_PROBLEM TO SOLVE:_ Lines from the one containing "Collapse the IP Address Setting group" through the final line of the records below are needed, copied exactly, with no pictures.

_EXTRACTED INFORMATION:_
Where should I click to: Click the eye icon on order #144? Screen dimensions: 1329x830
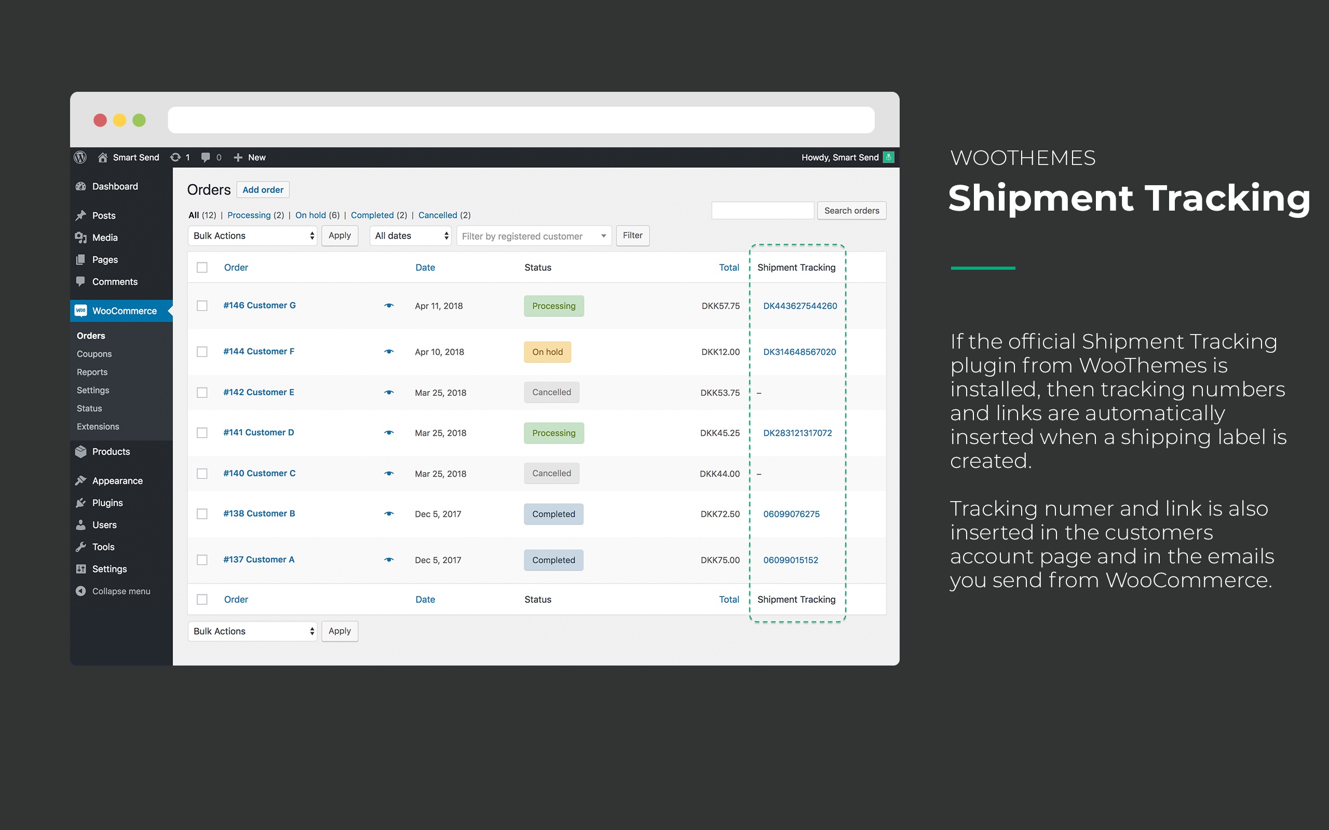(389, 351)
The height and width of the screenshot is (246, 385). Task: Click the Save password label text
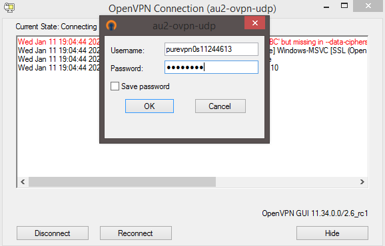click(145, 86)
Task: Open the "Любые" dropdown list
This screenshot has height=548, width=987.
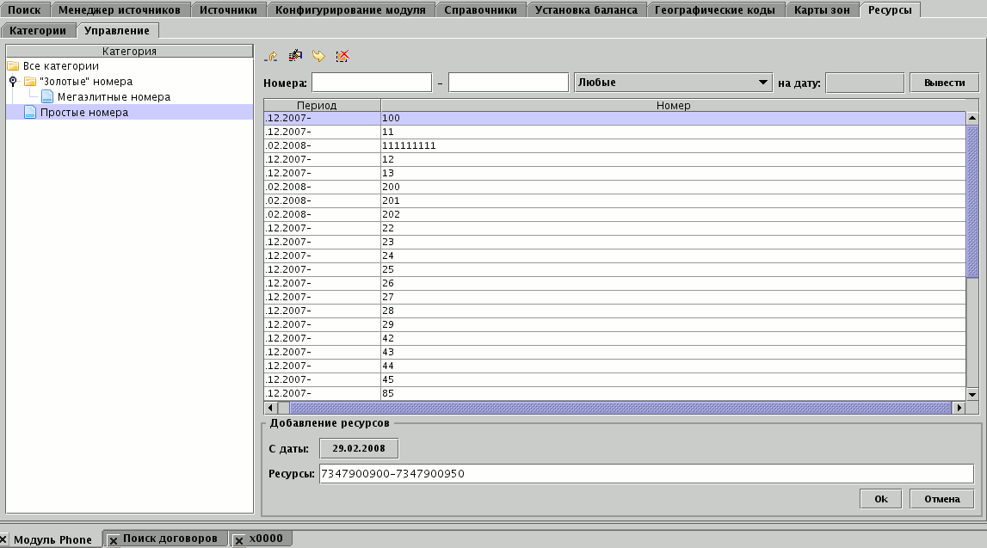Action: pos(762,83)
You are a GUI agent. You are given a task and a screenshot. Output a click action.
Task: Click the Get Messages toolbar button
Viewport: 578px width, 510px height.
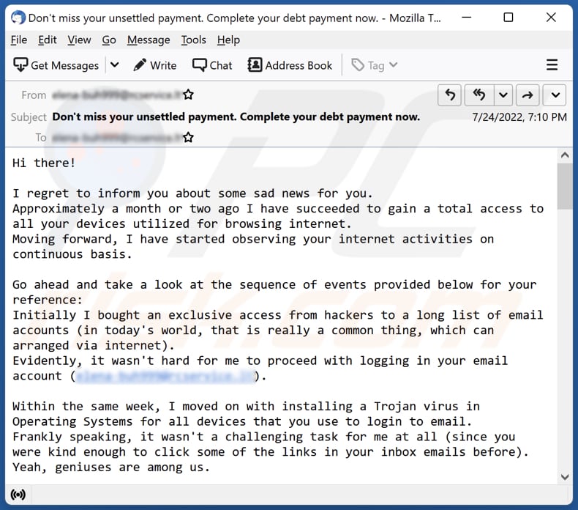(x=56, y=65)
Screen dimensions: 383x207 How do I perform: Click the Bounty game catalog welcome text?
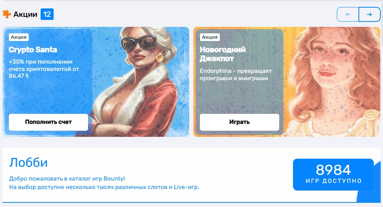tap(67, 179)
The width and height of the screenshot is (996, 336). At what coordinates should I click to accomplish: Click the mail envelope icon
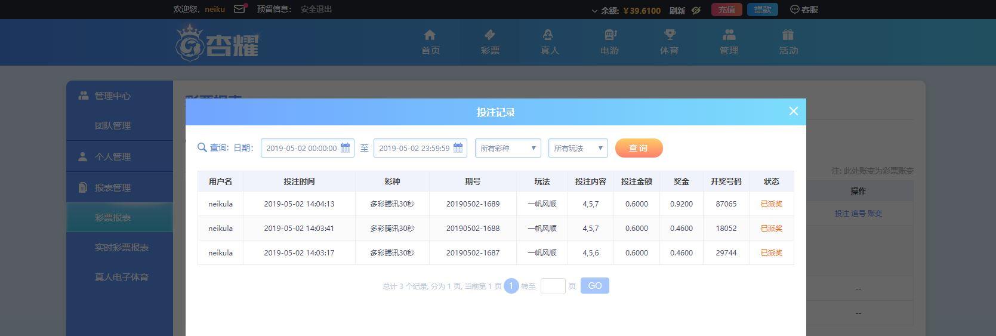click(x=239, y=9)
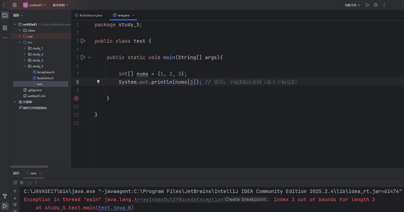Click Create breakpoint in the exception output

(x=246, y=199)
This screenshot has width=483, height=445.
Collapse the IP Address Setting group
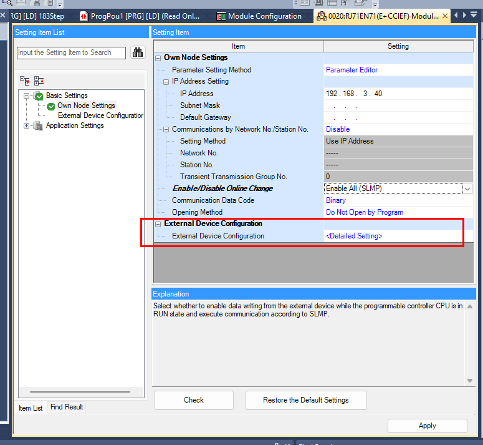(166, 82)
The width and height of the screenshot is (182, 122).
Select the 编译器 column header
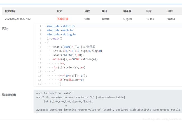127,11
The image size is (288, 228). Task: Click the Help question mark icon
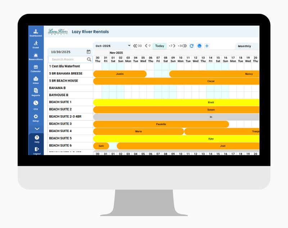(37, 138)
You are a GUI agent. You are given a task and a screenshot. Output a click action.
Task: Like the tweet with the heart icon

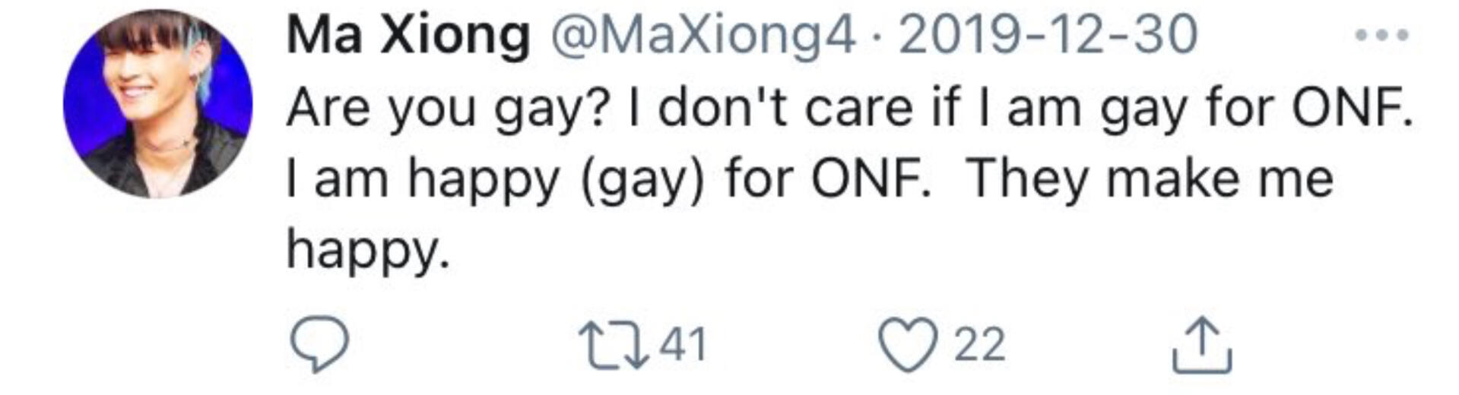(x=908, y=344)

_EXERCISE OUTPUT:_
Collapse the IP Address Setting group
(166, 82)
The width and height of the screenshot is (182, 122).
Select the 编译器 column header
127,11
The image size is (288, 228). Task: Click the Help question mark icon
(37, 138)
You are a GUI agent. You are given a task and a screenshot. Output a click action.
Task: Like the tweet with the heart icon

(x=908, y=344)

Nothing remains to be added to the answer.